La pierre de touche, c’est bien celle-là même qui met la science à l’épreuve. A l’épreuve de ses rapports au politique, de son activité sociale, des autres créations et activités humaines.

Dernier indice visible, l’ Alliage, le nom de la revue qu’il a fondée et qu’il dirige. Les métaux, toujours, comme autant de disciplines scientifiques en fusion dans un même athanor, plus solide qu’un regard univoque. Une transmutation de la matière, en l’occurrence ici, la matière à réflexion, qui combine la culture, la science et la technique sur des sujets tels que la science et la littérature, pour ne citer que le dernier numéro paru.

Dans cette alchimie contemporaine, on pourrait croire qu’il manque toutefois encore quelques ingrédients. Le soufre, par exemple. Quoi que... Bon nombre d’articles, d’interventions et d’ouvrages de JM Lévy-Leblond sentent bel et bien le soufre ; des écrits hérétiques aux yeux d’une certaine orthodoxie scientifique. N’a-t-il pas eu, très tôt, c’est-à-dire aux lendemains immédiats de 68, l’outrecuidance de lancer un recueil d’autocritique de la science, de monter la revue Impasciences, (75-77), de préconiser une gouvernance démocratique de la recherche, ou encore de mettre la science en culture, à portée des mains des profanes ? Une Œuvre qui continue de contester et saper le dogme, en professant non plus une critique de LA science, mais une critique de science, comme il est des critiques d’art. La science, en tant qu’activité intellectuelle, activité sociale, doit s’exposer et exposer sa méthode et sa production.
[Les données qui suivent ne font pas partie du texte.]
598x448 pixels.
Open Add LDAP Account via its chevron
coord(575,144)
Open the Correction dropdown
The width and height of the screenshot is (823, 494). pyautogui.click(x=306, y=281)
Il ne manque plus, à ce stade, que le mercure. Métal encore, matière de prédilection des physiciens, vif-argent dont l’alchimiste est censé extraire une substance particulière : le ferment des philosophes. Tiens donc... De fait, ce normalien, aux côtés de ses recherches en physique de la matière, a mené des travaux d’épistémologie, c’est-à-dire la philosophie qui prend la science pour objet. Professeur à l’Université de Nice, n’enseignait-il pas jusqu’en 2002 à la fois dans les départements de physique, de philosophie et de communication ? Et aujourd’hui encore, n’est-il pas directeur de programme au Collège International de Philosophie ?
Un mélange des genres qui, après tout, était monnaie courante avant l’avènement de l’époque moderne, où les « savants » pouvaient être à la fois astrologues, mathématiciens, physiciens, philosophes et alchimistes...

Ajoutons-y l’alchimie du verbe à laquelle s’adonne Jean-Marc Lévy-Leblond, et nous voilà face à une œuvre au noir, pour reprendre le titre de Marguerite Yourcenar, qui joue sur les clair-obscurs, visant à montrer combien les Lumières peuvent être aussi éblouissantes qu’aveuglantes, et combien l’ombre de l’obscurantisme nous guette à chaque époque.
Reste une nuance de taille à apporter : cet alchimiste là n’a rien de l’occulte et de l’ésotérique. Tout au contraire, cet homme de culture(s) veut dévoiler, transmettre, informer, diffuser, à l’image de cette collection du Seuil qu’il a créé, « Science ouverte ».
Disons en conclusion qu’il a l’art et la matière de nous faire entrer en sciences, et de nous les faire aimer pour ce qu’elles sont, ni plus ni moins."